$A$ plane meets the coordinate axes at $A, B, C$ such that the centroid of the $\Delta ABC$ is the point $(\alpha, \beta, \gamma)$. Show that the equation of the plane is $\frac{x}{\alpha} + \frac{y}{\beta} + \frac{z}{\gamma} = 3$.

(A) Let the equation of the plane in intercept form be $\frac{x}{a} + \frac{y}{b} + \frac{z}{c} = 1$.
The coordinates of the points $A, B, C$ where the plane meets the axes are $A(a, 0, 0)$,$B(0, b, 0)$,and $C(0, 0, c)$.

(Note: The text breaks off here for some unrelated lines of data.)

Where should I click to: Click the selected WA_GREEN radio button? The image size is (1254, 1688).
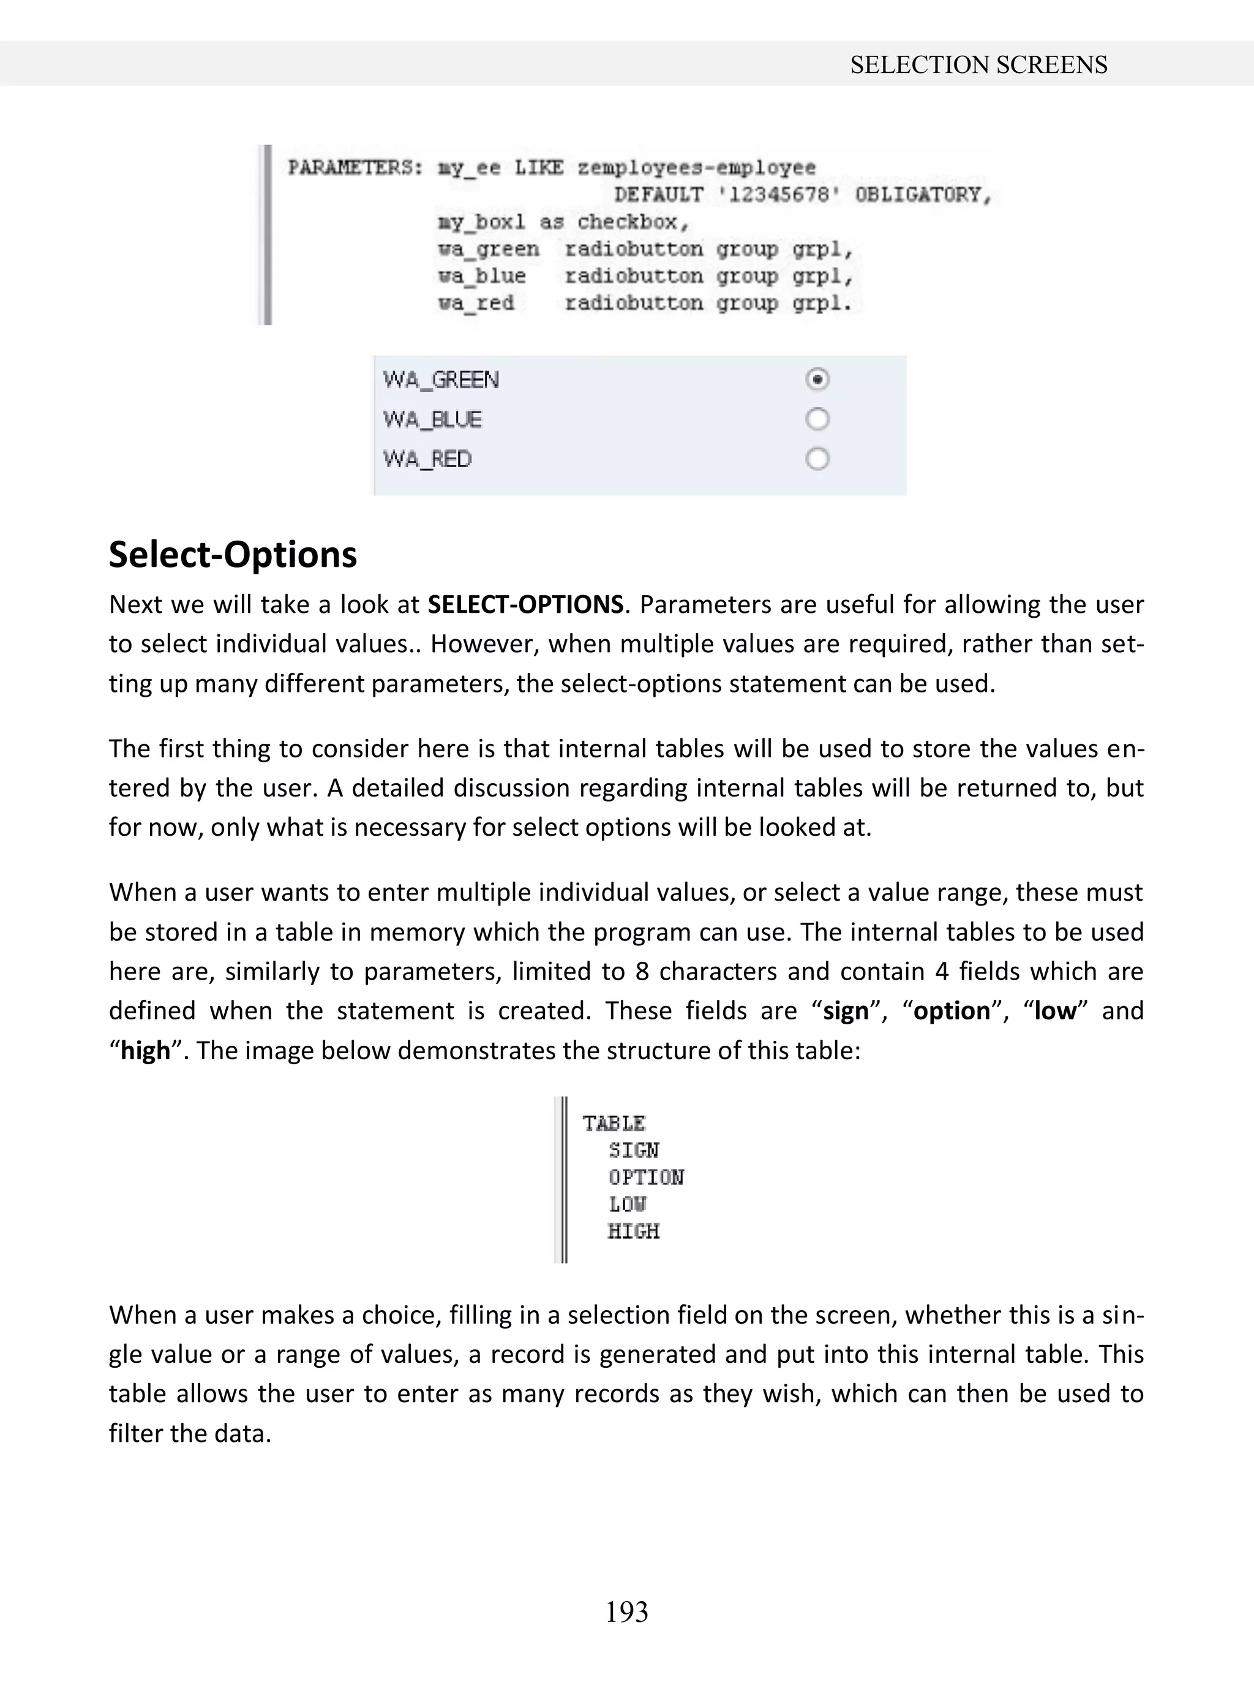[817, 379]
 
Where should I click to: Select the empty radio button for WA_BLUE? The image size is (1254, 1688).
[817, 419]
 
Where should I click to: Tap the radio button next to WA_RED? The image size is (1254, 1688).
[817, 459]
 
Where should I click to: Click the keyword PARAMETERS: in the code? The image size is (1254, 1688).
[355, 168]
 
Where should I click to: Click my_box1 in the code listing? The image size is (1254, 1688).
[481, 222]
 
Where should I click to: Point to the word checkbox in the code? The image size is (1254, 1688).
[631, 222]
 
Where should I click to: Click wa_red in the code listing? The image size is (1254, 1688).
[476, 303]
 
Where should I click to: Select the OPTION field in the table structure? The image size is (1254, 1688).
[645, 1177]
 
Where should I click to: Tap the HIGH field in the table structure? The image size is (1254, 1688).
[633, 1231]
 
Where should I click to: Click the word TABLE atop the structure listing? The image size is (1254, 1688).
[614, 1123]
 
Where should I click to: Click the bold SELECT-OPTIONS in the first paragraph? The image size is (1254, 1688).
[525, 605]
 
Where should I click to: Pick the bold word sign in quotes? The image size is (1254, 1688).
[845, 1011]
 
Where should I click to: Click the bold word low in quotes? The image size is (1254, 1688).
[1054, 1011]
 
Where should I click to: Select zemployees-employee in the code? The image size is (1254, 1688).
[696, 168]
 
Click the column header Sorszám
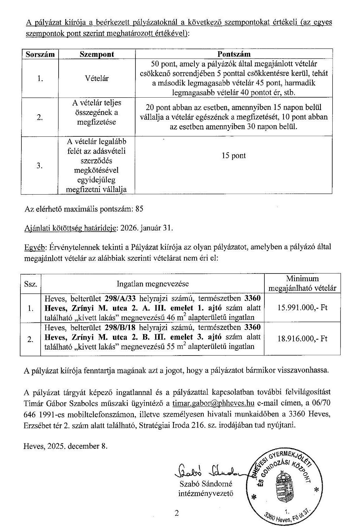click(40, 54)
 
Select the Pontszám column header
click(234, 54)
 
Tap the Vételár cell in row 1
click(97, 79)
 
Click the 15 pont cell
click(234, 156)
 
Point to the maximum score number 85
click(139, 209)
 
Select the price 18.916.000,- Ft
click(302, 339)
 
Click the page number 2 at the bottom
click(177, 513)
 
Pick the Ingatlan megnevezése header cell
click(153, 284)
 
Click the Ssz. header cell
click(30, 284)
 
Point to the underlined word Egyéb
click(35, 247)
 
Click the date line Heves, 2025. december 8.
click(65, 446)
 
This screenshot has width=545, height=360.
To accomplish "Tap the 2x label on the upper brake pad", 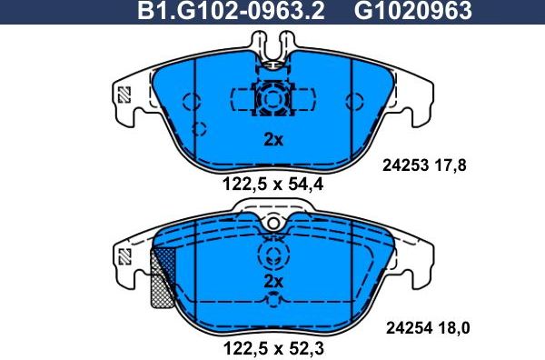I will pyautogui.click(x=273, y=140).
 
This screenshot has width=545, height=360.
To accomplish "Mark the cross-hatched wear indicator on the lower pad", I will pyautogui.click(x=160, y=278).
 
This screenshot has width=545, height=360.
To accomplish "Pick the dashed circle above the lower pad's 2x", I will pyautogui.click(x=272, y=253).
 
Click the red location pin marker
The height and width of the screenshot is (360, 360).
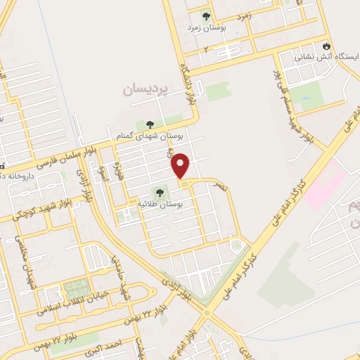point(181,165)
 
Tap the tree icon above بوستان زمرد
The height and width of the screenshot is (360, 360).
point(206,16)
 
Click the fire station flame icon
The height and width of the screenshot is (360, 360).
point(326,45)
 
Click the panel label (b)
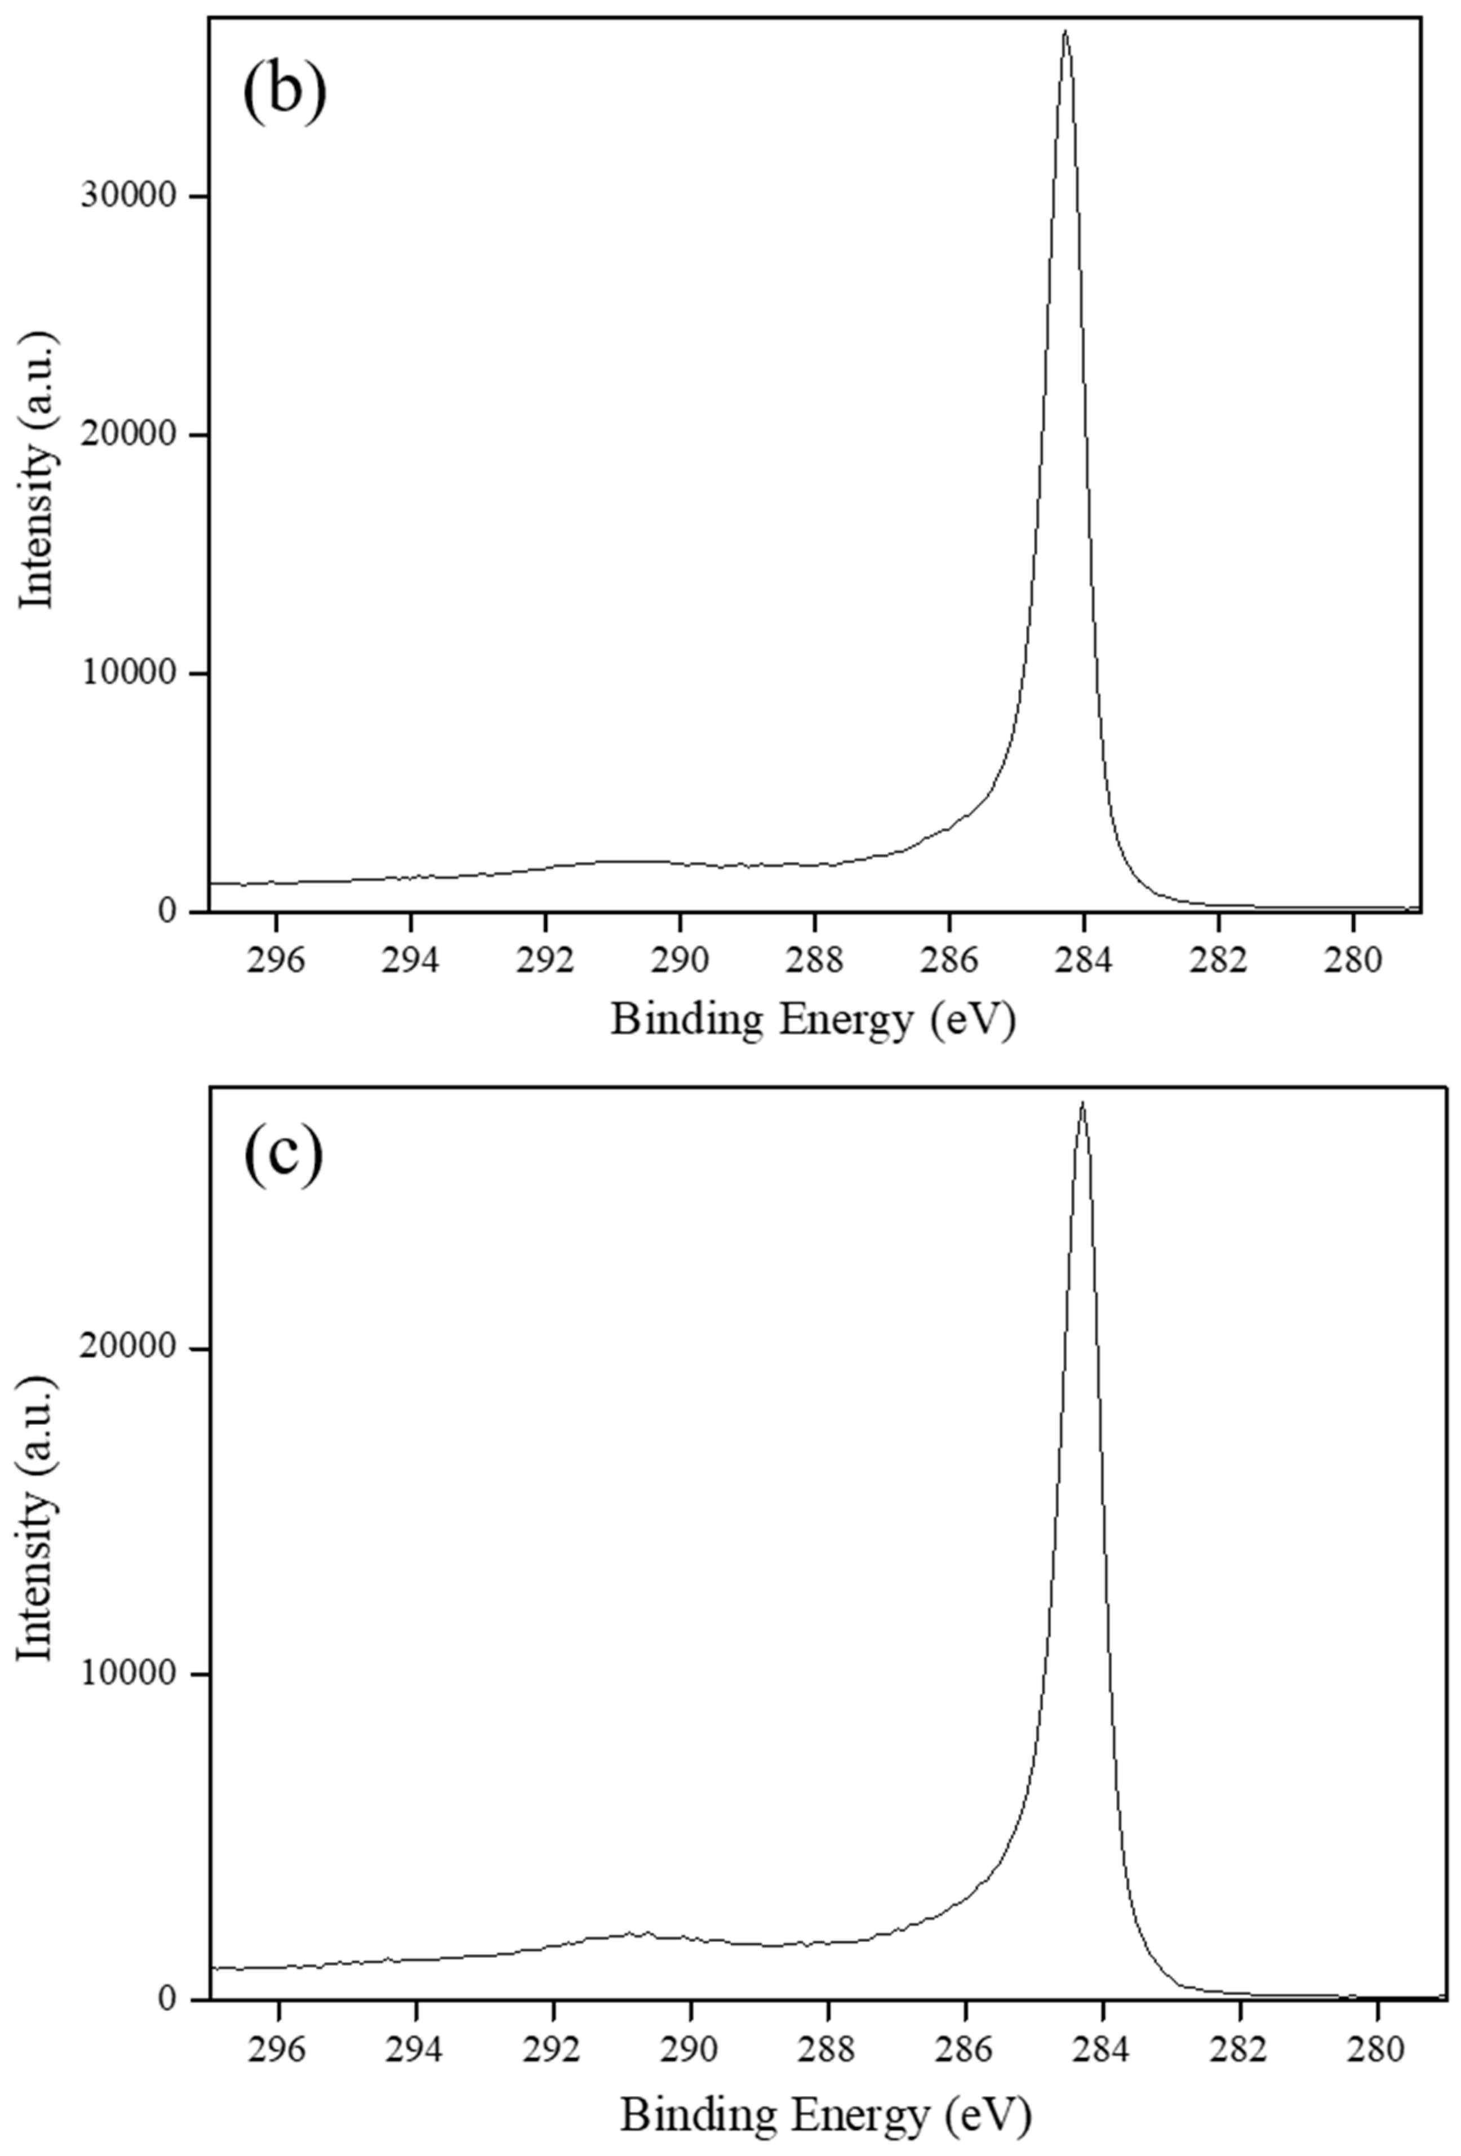(284, 93)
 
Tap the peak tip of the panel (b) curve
(1065, 32)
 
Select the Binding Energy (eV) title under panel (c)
(825, 2110)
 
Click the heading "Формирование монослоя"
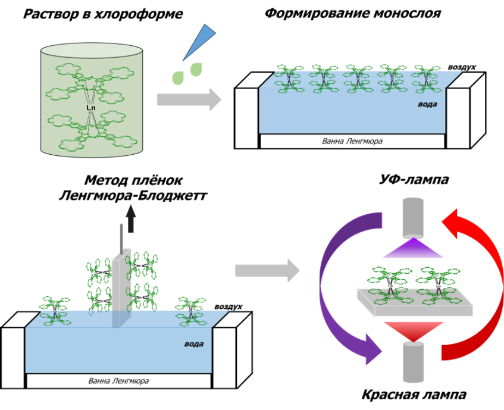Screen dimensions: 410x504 (352, 13)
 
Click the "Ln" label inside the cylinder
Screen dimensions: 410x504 (91, 108)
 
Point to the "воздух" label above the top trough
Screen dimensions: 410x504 (461, 68)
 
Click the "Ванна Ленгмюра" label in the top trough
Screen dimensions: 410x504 (352, 142)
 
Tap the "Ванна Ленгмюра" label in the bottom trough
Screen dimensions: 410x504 (118, 380)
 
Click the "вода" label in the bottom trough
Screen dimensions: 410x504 (194, 343)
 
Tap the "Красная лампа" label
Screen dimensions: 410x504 (414, 395)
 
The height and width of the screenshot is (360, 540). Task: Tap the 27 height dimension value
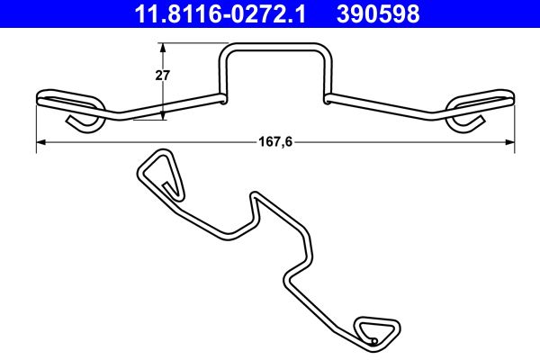(x=163, y=76)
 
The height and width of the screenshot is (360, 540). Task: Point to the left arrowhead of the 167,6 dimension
(x=40, y=142)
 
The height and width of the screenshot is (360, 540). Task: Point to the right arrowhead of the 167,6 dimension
(x=509, y=142)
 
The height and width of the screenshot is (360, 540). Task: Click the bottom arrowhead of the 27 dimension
(x=162, y=114)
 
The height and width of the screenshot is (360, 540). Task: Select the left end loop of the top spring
(x=69, y=100)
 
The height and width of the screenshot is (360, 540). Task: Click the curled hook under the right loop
(x=466, y=122)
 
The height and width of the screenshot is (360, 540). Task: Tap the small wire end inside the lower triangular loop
(x=373, y=341)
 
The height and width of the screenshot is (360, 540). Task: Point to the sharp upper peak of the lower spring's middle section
(x=256, y=196)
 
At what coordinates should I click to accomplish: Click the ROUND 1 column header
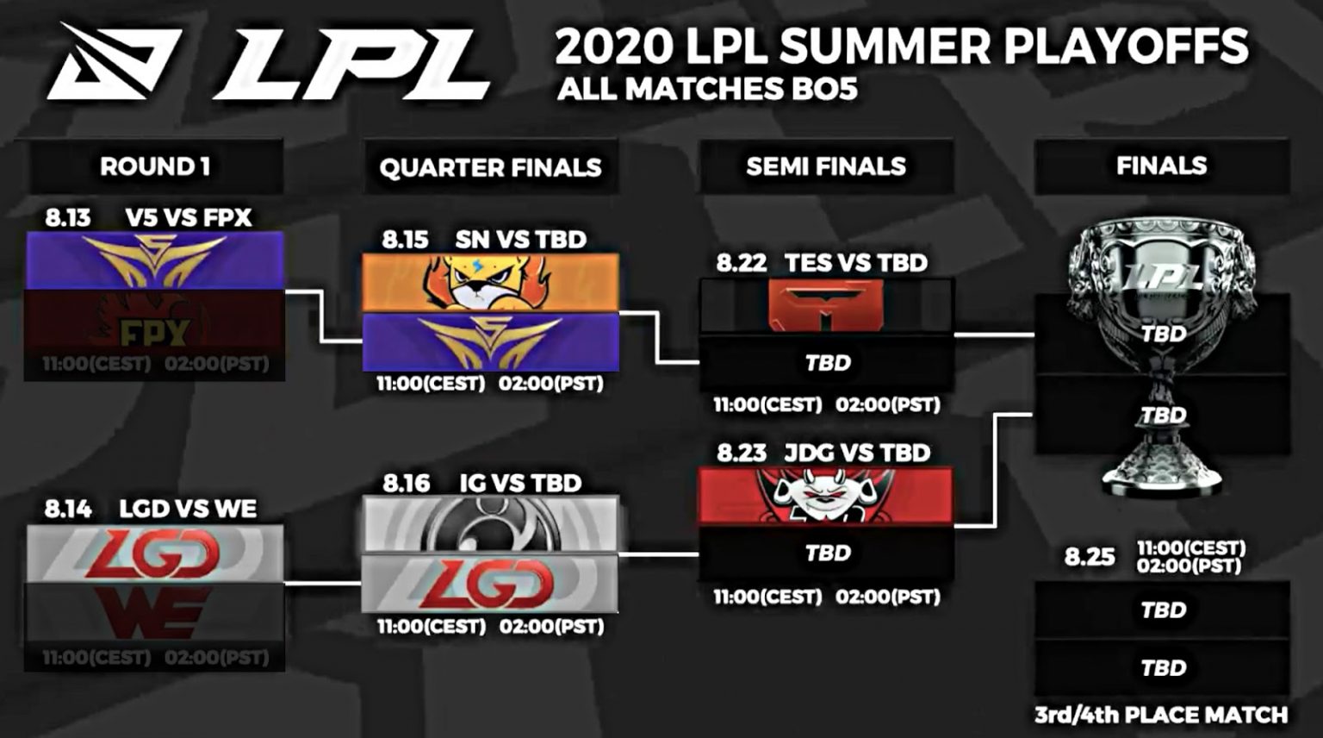tap(155, 166)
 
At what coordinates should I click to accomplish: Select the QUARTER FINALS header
tap(490, 167)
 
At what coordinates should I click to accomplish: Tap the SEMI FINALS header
tap(826, 166)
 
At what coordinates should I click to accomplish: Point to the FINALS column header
tap(1161, 166)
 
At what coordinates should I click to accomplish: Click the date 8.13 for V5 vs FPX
tap(68, 217)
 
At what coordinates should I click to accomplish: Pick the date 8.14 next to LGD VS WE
tap(68, 509)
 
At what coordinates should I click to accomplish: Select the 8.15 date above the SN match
tap(405, 240)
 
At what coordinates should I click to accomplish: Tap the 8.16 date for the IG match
tap(406, 483)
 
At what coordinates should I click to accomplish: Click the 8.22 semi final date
tap(741, 263)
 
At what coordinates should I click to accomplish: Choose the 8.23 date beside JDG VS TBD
tap(741, 453)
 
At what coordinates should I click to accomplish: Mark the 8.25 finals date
tap(1090, 557)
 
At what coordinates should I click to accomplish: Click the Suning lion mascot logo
tap(489, 283)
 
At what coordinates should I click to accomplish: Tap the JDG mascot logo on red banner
tap(825, 497)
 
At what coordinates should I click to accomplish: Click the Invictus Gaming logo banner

The centroid of $\Delta ABC$ is given by the formula $\left( \frac{x_1+x_2+x_3}{3}, \frac{y_1+y_2+y_3}{3}, \frac{z_1+z_2+z_3}{3} \right)$.
Substituting the coordinates of $A, B, C$,the centroid is $\left( \frac{a+0+0}{3}, \frac{0+b+0}{3}, \frac{0+0+c}{3} \right) = \left( \frac{a}{3}, \frac{b}{3}, \frac{c}{3} \right)$.
We are given that the centroid is $(\alpha, \beta, \gamma)$.
Equating the coordinates,we get $\alpha = \frac{a}{3}$,$\beta = \frac{b}{3}$,and $\gamma = \frac{c}{3}$.
This implies $a = 3\alpha$,$b = 3\beta$,and $c = 3\gamma$.
Substituting these values into the intercept form equation $\frac{x}{a} + \frac{y}{b} + \frac{z}{c} = 1$,we get $\frac{x}{3\alpha} + \frac{y}{3\beta} + \frac{z}{3\gamma} = 1$.
Multiplying both sides by $3$,we obtain the required equation: $\frac{x}{\alpha} + \frac{y}{\beta} + \frac{z}{\gamma} = 3$.